- [Text]:
** START **
Pastoral, reflective, somehow wise, Westerly is the first appearance on record of this chamber jazz ensemble led by pianist Nikki Iles and the grande dame of British jazz vocals, Norma Winstone, and on which they are joined by Polar Bear saxophonist Mark Lockheart, The Impossible Gentlemen guitarist Mike Walker, double bassist Steve Watts, and drummer James Maddren who this year surfaced to great effect in stand-out hard bop band Bunch of 5.
** END **
- [Items]:
** START **
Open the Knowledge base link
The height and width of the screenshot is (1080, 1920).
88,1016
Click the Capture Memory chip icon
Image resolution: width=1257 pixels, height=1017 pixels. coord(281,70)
** END **
- [Problem statement]:
Please turn the paragraph that opens "Pastoral, reflective, somehow wise" in the Westerly text above into a short list of its main facts.

- [Answer to this exercise]:
- Westerly is the first recording by a chamber jazz ensemble led by pianist Nikki Iles and Norma Winstone, the grande dame of British jazz vocals.
- The album is pastoral, reflective and somehow wise.
- Other players:
  - Mark Lockheart, saxophonist of Polar Bear
  - Mike Walker, guitarist of The Impossible Gentlemen
  - Steve Watts, double bass
  - James Maddren, drums, who stood out this year in the hard bop band Bunch of 5